_Required action_
Could you repeat the entries below exactly, but only from the line with "You are a computer-use agent." through the line with "This screenshot has height=1230, width=1155.", and without any picture?

Stored data
========

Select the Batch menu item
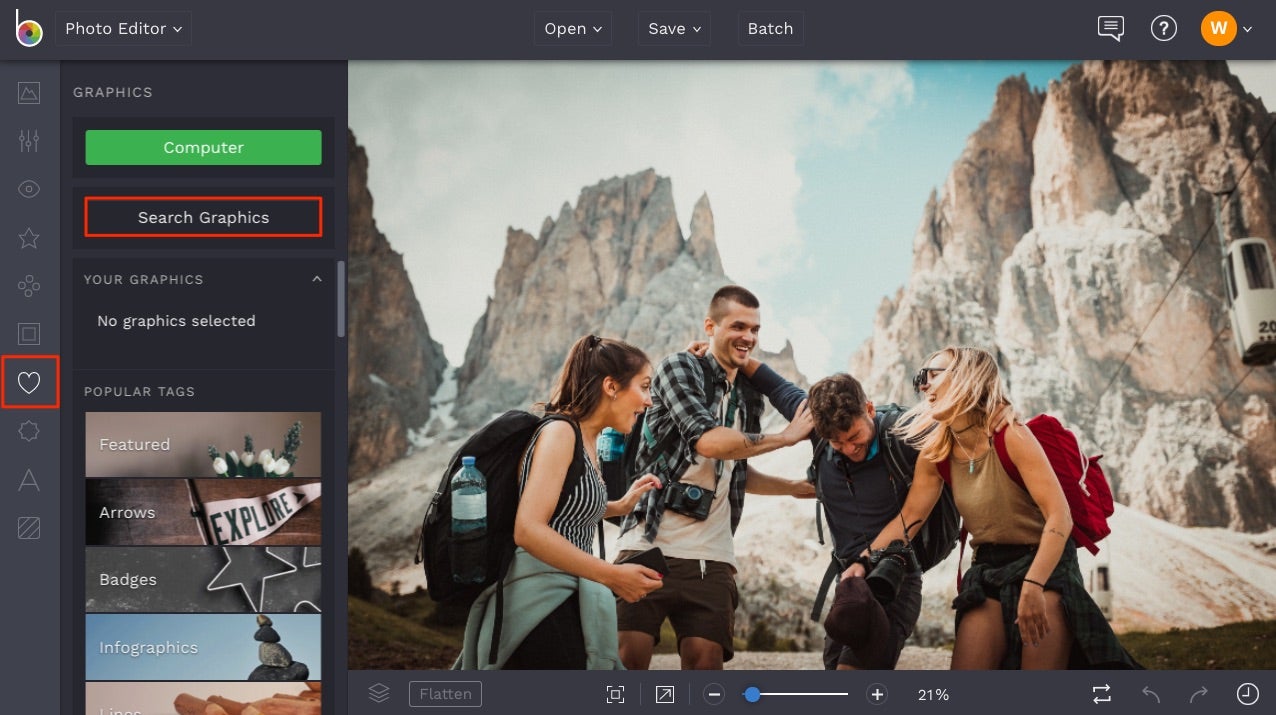The image size is (1276, 715). coord(770,28)
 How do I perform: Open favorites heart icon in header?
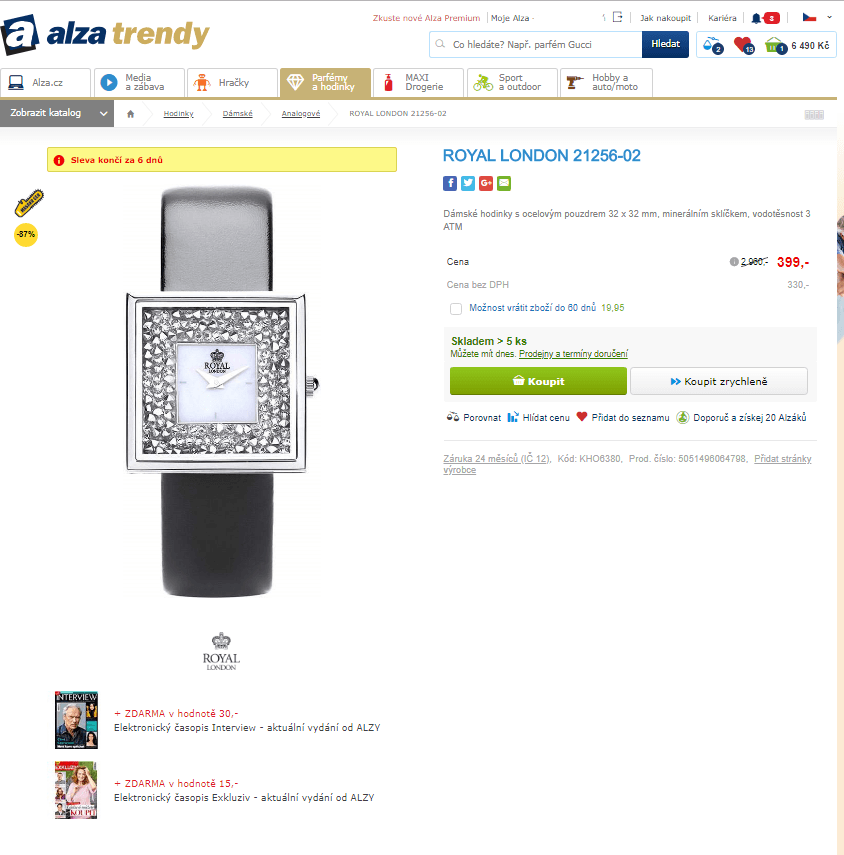tap(743, 45)
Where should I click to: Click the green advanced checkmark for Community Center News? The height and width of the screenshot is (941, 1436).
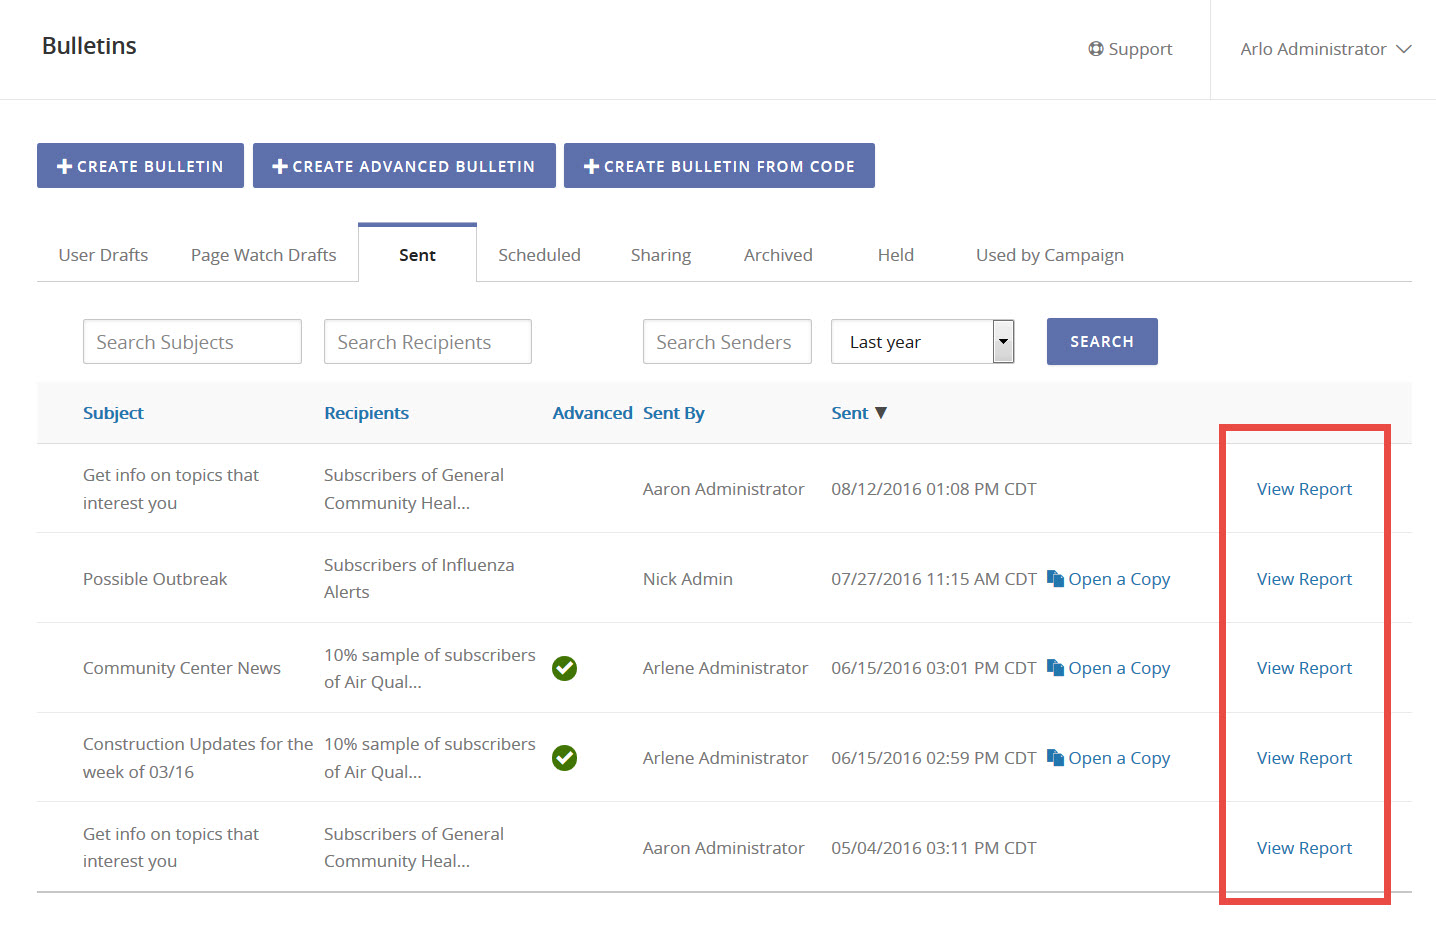coord(564,668)
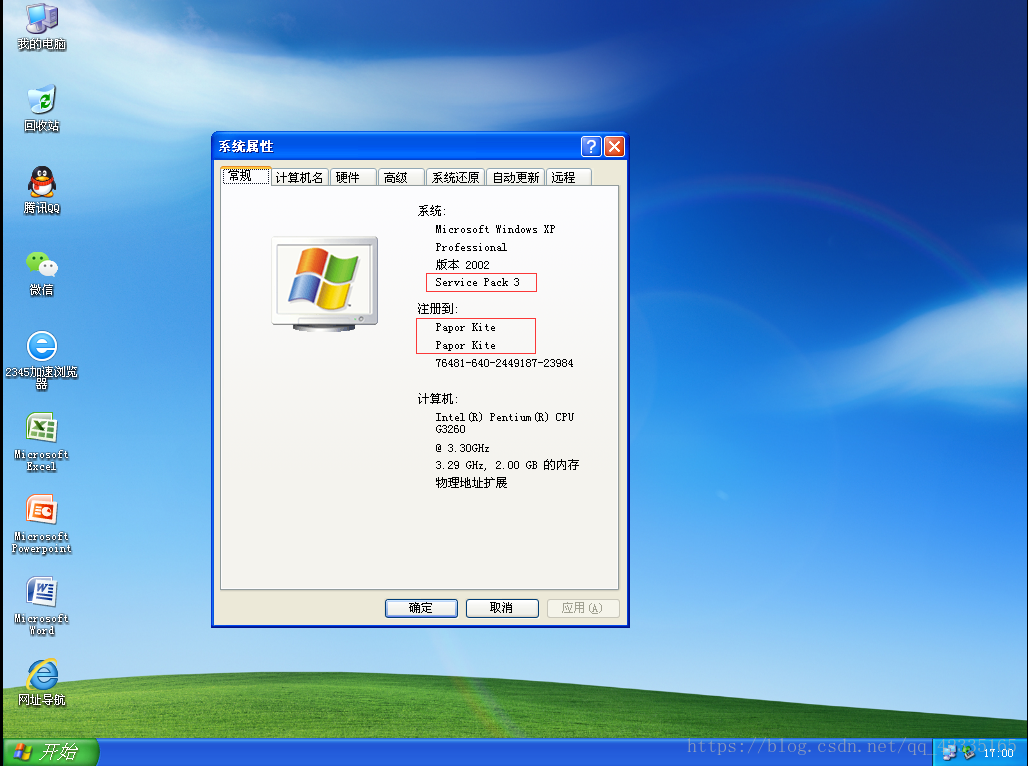Open the 远程 tab
Viewport: 1028px width, 766px height.
[564, 177]
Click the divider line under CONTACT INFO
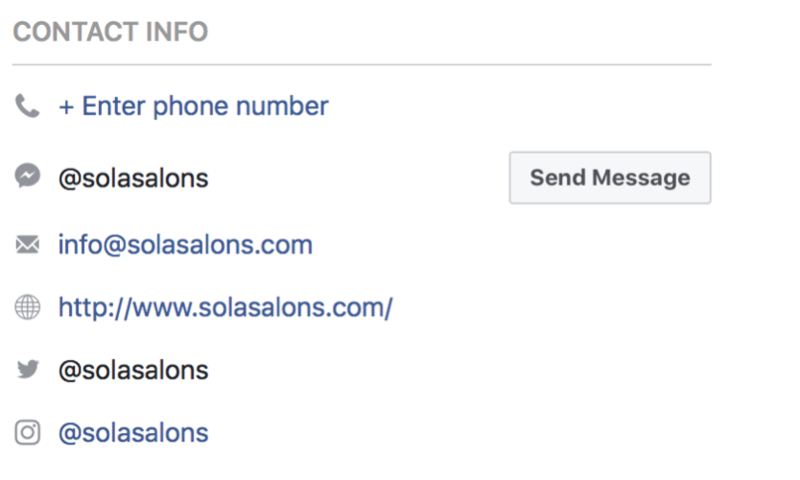The width and height of the screenshot is (800, 480). point(362,65)
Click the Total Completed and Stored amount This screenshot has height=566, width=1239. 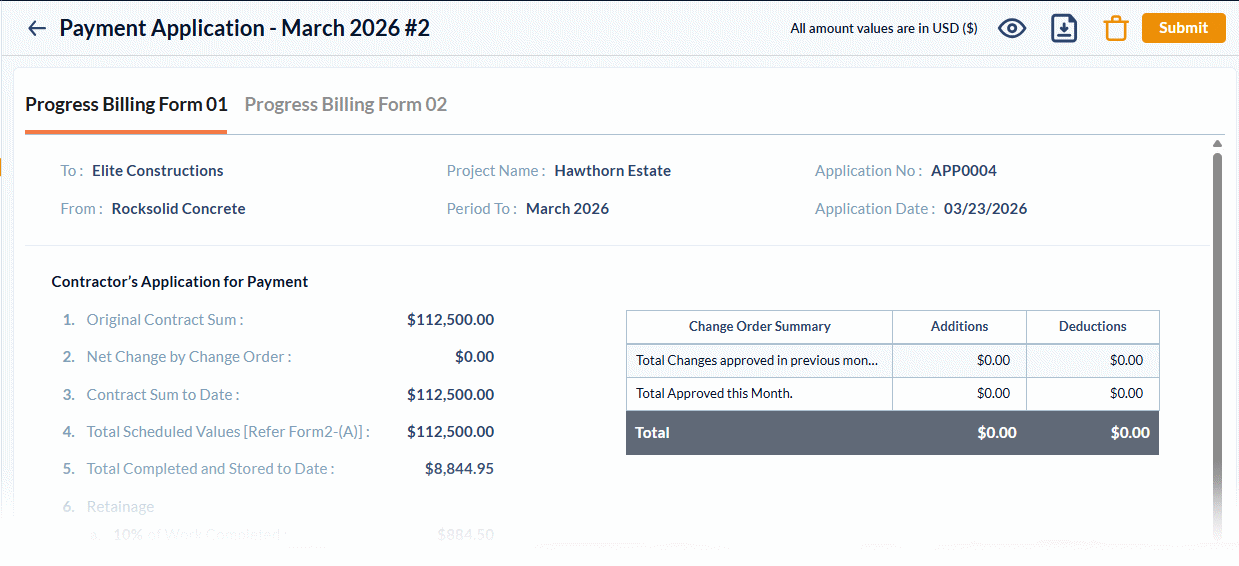point(459,468)
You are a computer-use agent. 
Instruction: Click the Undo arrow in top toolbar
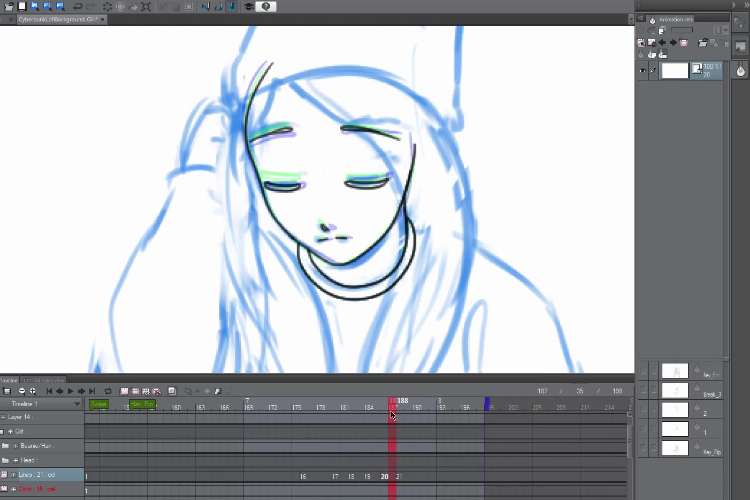pyautogui.click(x=78, y=6)
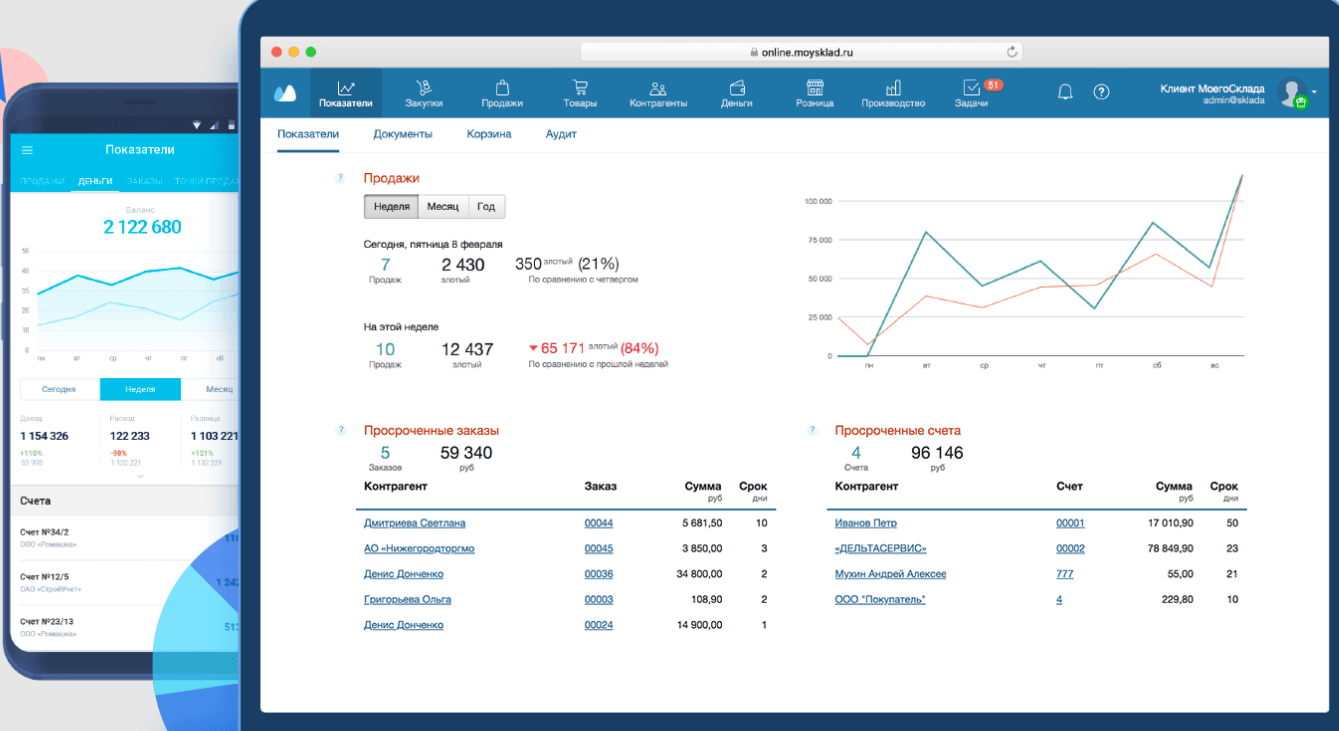Open the Контрагенты contacts icon
Image resolution: width=1339 pixels, height=731 pixels.
click(x=658, y=89)
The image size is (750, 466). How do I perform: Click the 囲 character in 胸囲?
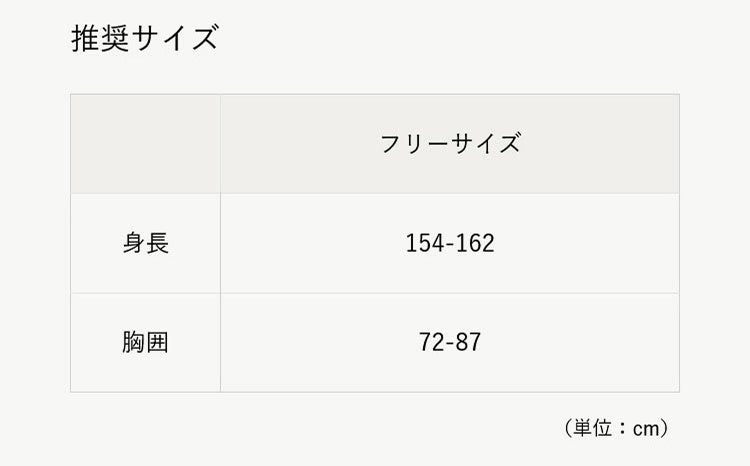[x=157, y=343]
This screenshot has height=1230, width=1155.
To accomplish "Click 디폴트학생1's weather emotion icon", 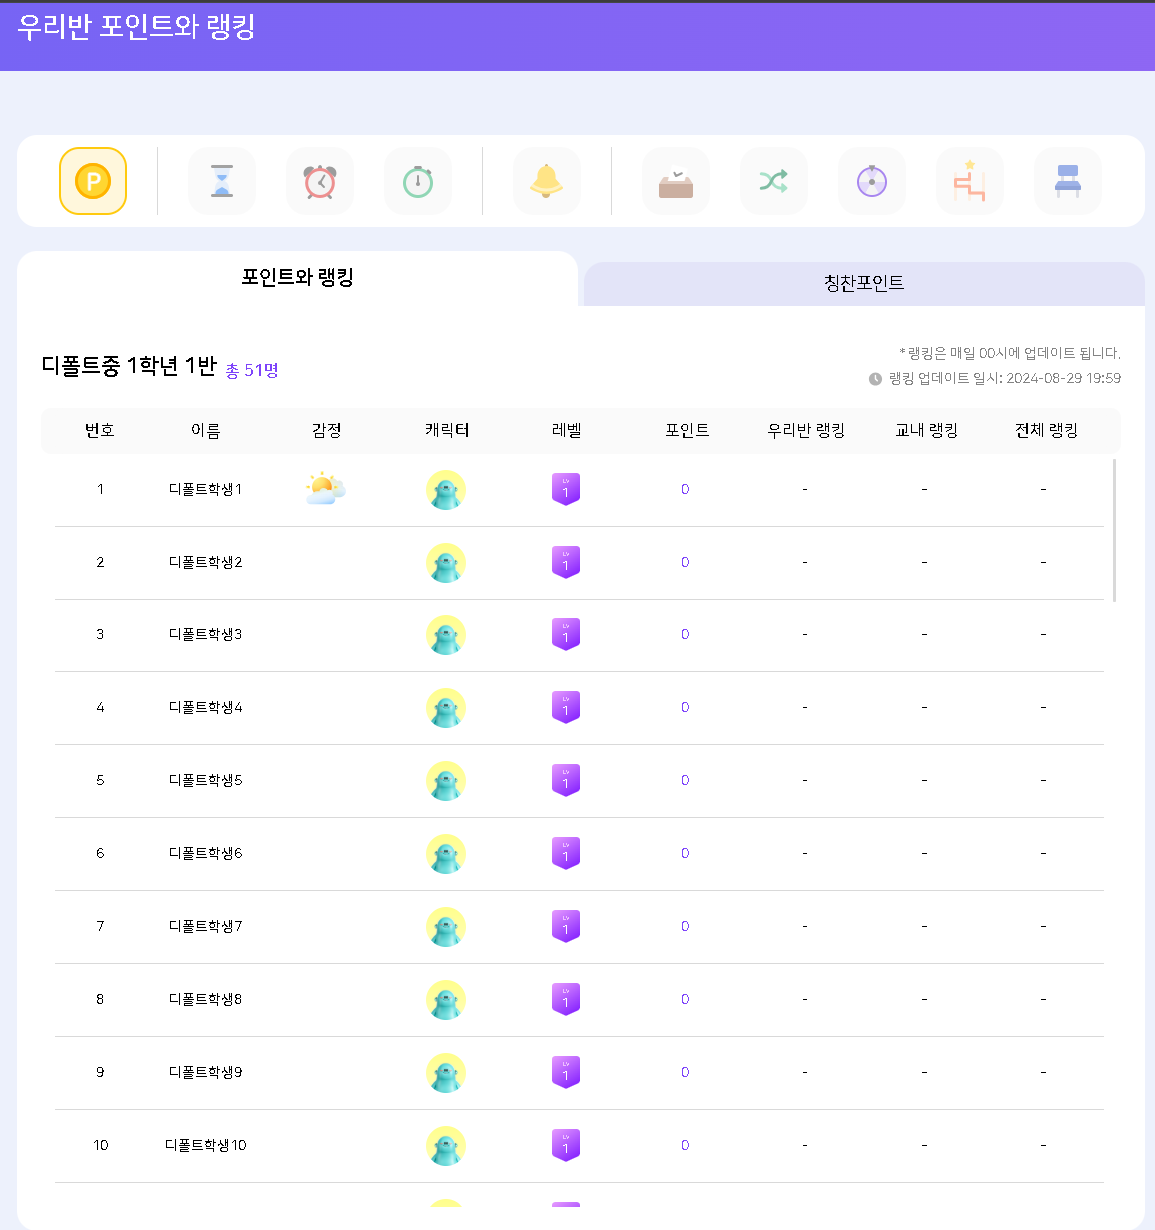I will (x=325, y=489).
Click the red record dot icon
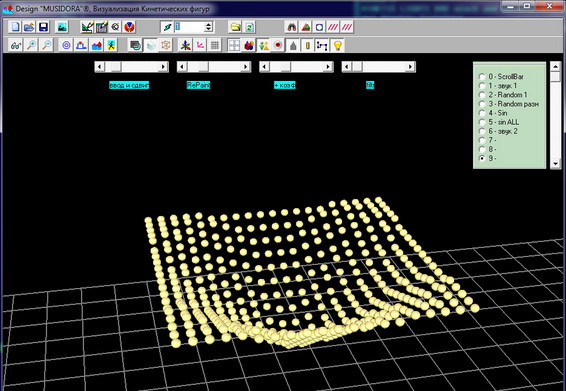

========

_Answer to the problem_
You are a computer-use agent. 
Instruction: Click the Undo arrow in top toolbar
pyautogui.click(x=78, y=6)
Open the Контрагенты contacts icon
Image resolution: width=1339 pixels, height=731 pixels.
click(x=658, y=89)
The image size is (750, 466). How do I perform: Click the 囲 character in 胸囲?
[x=157, y=343]
This screenshot has height=1230, width=1155.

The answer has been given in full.